With Halloween approaching, now is a good time to remember one of the most haunting moments in cinematic history—the iconic shower scene from Alfred Hitchcock’s 1960 movie Psycho.
It shows the female protagonist, Marion Crane (played by Janet Leigh) being stabbed to death by a shadowy figure, as she is taking a shower in her motel room. The killer is later revealed to be the motel’s owner, Norman Bates (Anthony Perkins).
The memorable, two-minute scene—which Hitchcock (1899–1980) spent seven days shooting from numerous angles—does not show any graphic or grisly details of Marion’s demise (besides blood dripping down the bathtub drain and a deafening shriek). Yet, it remains to this day one of the most chilling moments in the motion picture history. Its fear factor is no doubt amplified by a musical score by Bernard Hermann; the shrieking sounds he composed aptly reflect the danger and terror Marion feels as she is dying.

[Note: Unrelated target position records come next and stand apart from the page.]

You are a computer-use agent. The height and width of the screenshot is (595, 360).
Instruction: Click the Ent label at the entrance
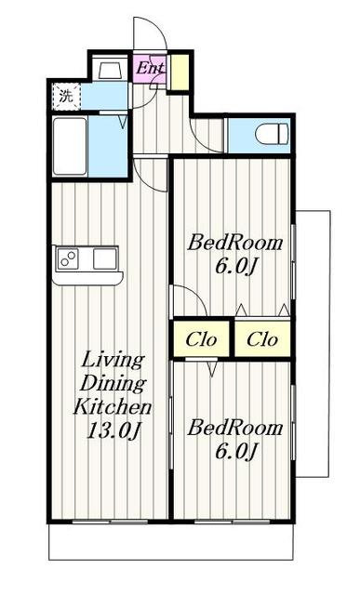point(150,68)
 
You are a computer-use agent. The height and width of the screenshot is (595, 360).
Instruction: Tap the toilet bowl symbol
point(272,134)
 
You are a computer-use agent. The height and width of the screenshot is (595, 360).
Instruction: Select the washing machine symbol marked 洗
point(66,97)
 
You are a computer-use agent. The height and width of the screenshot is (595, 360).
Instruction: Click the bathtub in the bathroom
point(70,146)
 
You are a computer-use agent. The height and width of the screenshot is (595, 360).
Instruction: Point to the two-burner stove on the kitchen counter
point(68,259)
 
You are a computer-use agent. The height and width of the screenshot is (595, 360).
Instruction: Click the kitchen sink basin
point(104,259)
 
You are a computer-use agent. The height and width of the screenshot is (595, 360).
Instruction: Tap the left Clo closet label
point(201,339)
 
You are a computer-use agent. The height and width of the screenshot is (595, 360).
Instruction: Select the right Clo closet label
point(262,339)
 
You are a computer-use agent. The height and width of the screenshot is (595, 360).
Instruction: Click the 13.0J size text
point(113,430)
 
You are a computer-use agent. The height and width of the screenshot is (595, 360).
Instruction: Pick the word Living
point(113,360)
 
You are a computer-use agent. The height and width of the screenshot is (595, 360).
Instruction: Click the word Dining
point(113,383)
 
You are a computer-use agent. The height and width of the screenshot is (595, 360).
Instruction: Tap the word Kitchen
point(113,407)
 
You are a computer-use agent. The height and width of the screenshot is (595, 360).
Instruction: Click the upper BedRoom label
point(235,243)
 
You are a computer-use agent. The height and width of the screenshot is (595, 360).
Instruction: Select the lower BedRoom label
point(235,428)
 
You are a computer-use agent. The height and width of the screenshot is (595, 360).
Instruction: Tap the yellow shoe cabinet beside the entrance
point(180,73)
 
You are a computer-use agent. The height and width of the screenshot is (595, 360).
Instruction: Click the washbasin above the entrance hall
point(110,70)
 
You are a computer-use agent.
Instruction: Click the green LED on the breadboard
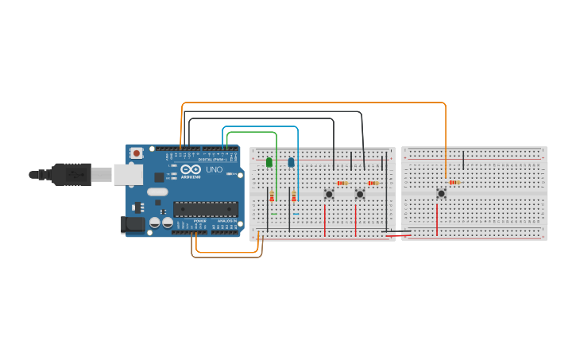(269, 162)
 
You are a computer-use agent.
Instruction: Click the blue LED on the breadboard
(291, 162)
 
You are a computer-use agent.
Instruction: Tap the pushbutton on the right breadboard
(441, 193)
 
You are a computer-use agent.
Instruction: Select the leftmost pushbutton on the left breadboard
(329, 194)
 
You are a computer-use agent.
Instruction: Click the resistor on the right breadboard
(454, 182)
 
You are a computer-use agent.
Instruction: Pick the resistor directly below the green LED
(272, 196)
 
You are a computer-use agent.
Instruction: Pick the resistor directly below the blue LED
(294, 196)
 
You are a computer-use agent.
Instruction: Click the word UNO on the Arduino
(215, 169)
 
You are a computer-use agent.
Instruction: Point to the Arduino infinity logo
(191, 169)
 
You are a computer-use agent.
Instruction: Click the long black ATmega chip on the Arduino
(206, 209)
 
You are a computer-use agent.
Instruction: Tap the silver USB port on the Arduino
(127, 174)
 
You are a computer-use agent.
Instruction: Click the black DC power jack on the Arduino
(132, 225)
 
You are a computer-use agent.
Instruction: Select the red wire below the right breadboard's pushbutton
(437, 219)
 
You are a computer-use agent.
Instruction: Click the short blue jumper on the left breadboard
(296, 213)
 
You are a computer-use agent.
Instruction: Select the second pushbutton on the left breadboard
(359, 194)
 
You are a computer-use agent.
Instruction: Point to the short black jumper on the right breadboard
(463, 160)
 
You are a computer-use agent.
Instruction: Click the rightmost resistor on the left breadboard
(373, 183)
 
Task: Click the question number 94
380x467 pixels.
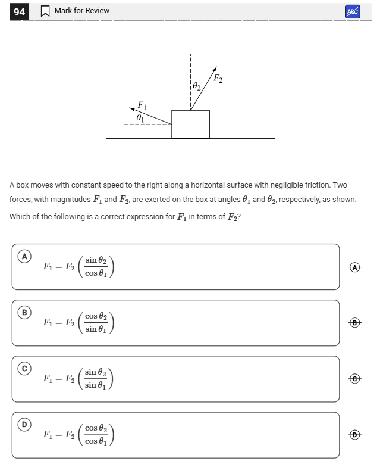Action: [19, 11]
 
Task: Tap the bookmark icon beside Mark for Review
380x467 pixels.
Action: [45, 11]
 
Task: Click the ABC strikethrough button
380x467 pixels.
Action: [352, 11]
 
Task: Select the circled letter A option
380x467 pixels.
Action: [24, 256]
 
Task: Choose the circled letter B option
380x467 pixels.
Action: [24, 312]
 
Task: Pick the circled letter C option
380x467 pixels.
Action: [24, 369]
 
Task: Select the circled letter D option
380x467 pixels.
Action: [24, 425]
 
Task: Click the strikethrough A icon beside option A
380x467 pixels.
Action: [356, 267]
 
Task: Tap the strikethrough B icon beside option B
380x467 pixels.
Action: [356, 323]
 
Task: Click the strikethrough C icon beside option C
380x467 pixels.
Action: [356, 379]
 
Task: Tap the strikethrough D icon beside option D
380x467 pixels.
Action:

The scene is the subject of a new feature-length documentary by Swiss filmmaker Alexandre Phillippe. Its cryptic title, 78/52, represents the number of camera shots and cuts, respectively, that Hitchcock did to portray the murder.
“I decided to make this film because of my passion for Hitchcock,” Philippe told BBC, adding that the shower clip “is for me really the greatest, most important, most extraordinary scene in the history of movies.”
The master of suspense that he was, Hitchcock had a knack for filming hair-raising moments. As author David Sterritt wrote in the newly-published work Simply Hitchcock (one of Simply Charly Great Lives series books), when Psycho opened, the filmmaker left nothing to chance, extending his directorial guidance to the movie’s early audiences:
“Hitchcock personally supervised, complete with instructions telling exhibitors to keep the lights off for 30 seconds after the end titles. ‘During these 30 seconds of stygian blackness,’ the directions from the director said, ‘the suspense of Psycho is indelibly engraved in the mind of the audience, later to be discussed among gaping friends and relations. You will then bring up houselights of a greenish hue, and shine spotlights of this ominous hue across the faces of your departing patrons.’”
One of them was American director Peter Bogdanovich, who attended the first press screening after the film’s release. “It was actually the first time in the history of movies that it wasn’t safe to be in the movie theatre,” he notes in Philippe’s documentary.